Atención a los fatimitas. Les gusta reñirnos, bien es cierto que desde hace un tiempo lo tienen fácil: el complejo de culpabilidad que arrastran numerosos europeos, junto al desarrollo económico, abrió de par en par las puertas del continente, en todos los órdenes, a gentes originarias de tierras que fueron colonias o protectorados de determinados países y, lógicamente, a ellos afluyeron en primer término. Francia, Inglaterra, Italia, Bélgica, Holanda recibieron a infinidad de negros africanos, indonesios, paquistaníes, árabes, etc. Unos se integraron en diversos grados y se hicieron partícipes de las gracias y desgracias de las sociedades que les acogían, con mejor o peor talante –por culpa de Rodríguez ya da miedo usar esta palabra en serio- según la sinceridad de sus intentos de integración. Pero tampoco faltaron quienes trajeron consigo sus rencores y odios de toda la vida, prestos a beneficiarse de la economía y la libertad de la sociedad abierta, pero sin depararle a ésta la más mínima concesión en ningún terreno, el moral tampoco.
No huelga añadir que este fenómeno de resentimiento utilitarista se da con frecuencia entre personas educadas e intelectuales con la lengua muy de izquierdas y la barriga muy de derechas, en el peor sentido, tradicional, de la palabra “derechas”. Buenos conocedores de nuestros puntos débiles, complejos y carencias espirituales, publican, viajan, discursean y nos amonestan, cobrando en buenos euros o dólares, con globos de aire rellenos de nada (Los sabores de al-Andalus, Los olores de al-Andalus, al-Andalus maravilloso de las tres culturas, etc.) o nos fulminan desde un Olimpo de Justicia y perfección, autoinvestidos con las tiernas virtudes del Buen Salvaje, cargado como está de razón por nuestras culpas (coloniales, imperialistas, etc.) y habida cuenta de que ellos y sus sociedades de origen jamás perpetraron iniquidad alguna. Les sobra autoridad moral. Para ellos, abroncarnos cuanto más mejor no sólo es un desahogo del odio, también constituye un excelente negocio, dado lo bien que vende entre nosotros el género masoquista. Dicho en español popular, nos han cogido el pan de debajo del brazo. Quienes no toleran -¡y en qué formas!- la conversión al cristianismo de marroquíes, argelinos o tunecinos en sus países (por no pasar a mayores) nos exigen aquí dinero para enseñar y difundir el islam. Valga este único ejemplo por lo significativo y grave que es. Esta relación desigual, a base de victimismo y desvergüenza, se ha convertido en corriente y aceptada como norma y como normal.

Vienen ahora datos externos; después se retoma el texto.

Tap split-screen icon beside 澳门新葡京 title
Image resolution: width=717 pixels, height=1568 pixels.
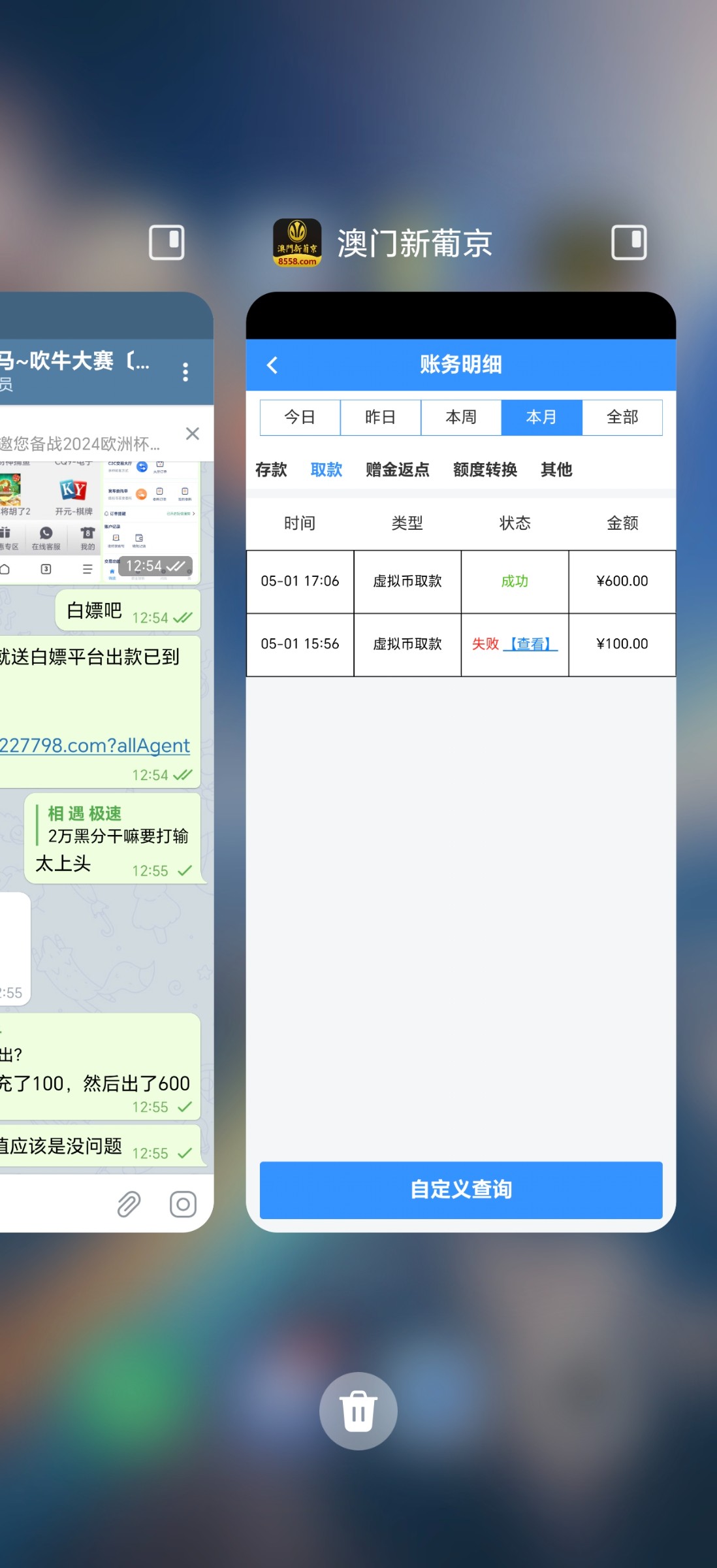point(628,243)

En tiempos ya lejanos, España gastaba parte de los pocos fondos de que disponía en traer gentes diversas, sobre todo hispanoamericanos y árabes, para que nos dieran coba. Cataratas de retórica, glorias inmarcesibles del pasado y abrazos con medalla incluida suplían a la inexistente política cultural exterior. Y así íbamos tirando, entre aleluyas a la Virgen de Guadalupe (la mexicana, la cual, en realidad, casi nadie había visto) o encendidas loas a Abderrahmán III y su mezquita de Córdoba (aunque en su reinado la tal mezquita avanzara más bien poco). La España actual, desde que somos ricos –o eso nos creemos- cuenta con muchos más recursos para propiciar panegíricos, sin embargo ahora ya no se llevan y pagamos para que nos insulten y vilipendien. A ser posible, con poca o ninguna razón. Dispuestos a recibir premios, honores, dinero, nacionalidad española si se tercia por las ventajas que eso entraña de cara a quien de verdad les interesa, los otros europeos, una legión de intelectuales tercemundistas de varia valía no titubea en pasar por caja y soltar la lengua para acusarnos de algo. Ahora, Fátima Mernissi, Premio Príncipe de Asturias en 2003 (sería bueno que alguna vez alguien explicase quién y cómo concede esos premios), vuelve a la carga para explotar el victimismo: “España y Occidente no se han liberado de las Cruzadas y eso es muy negativo”, proclama en el titular del diario a toda página y reconozcamos que una bola de pitufos autóctonos, acomplejados e ignorantes, les da cancha, les ríe las gracias y se esponja con felicidad morbosa ante las puyas. No es la primera vez que esta señora –afrancesada hasta la médula, buena viajera por el mundo y representativa del 5 % de las marroquíes- acusa a “Occidente” de cosas parecidas: en libros, o en la misma ceremonia de los premios en 2003, aprovecha para dejar bien sentada nuestra responsabilidad por la pésima comunicación entre musulmanes y occidentales. Autocrítica, cero, tanto por lo bien que aquí caen las acusaciones, como por su perfecta conciencia de que meterse en tales devaneos en un país musulmán es perjudicial para la salud.